__Aim of the task__:
Edit the records below so that each "screenshot" becomes "screen capture", leaving every other character unchanged.
>> Start Source material
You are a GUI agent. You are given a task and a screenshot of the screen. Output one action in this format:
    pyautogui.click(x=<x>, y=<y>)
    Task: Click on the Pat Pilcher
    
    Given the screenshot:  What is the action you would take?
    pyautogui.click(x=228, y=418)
>> End Source material
__Solution__:
You are a GUI agent. You are given a task and a screen capture of the screen. Output one action in this format:
    pyautogui.click(x=<x>, y=<y>)
    Task: Click on the Pat Pilcher
    
    Given the screen capture:  What is the action you would take?
    pyautogui.click(x=228, y=418)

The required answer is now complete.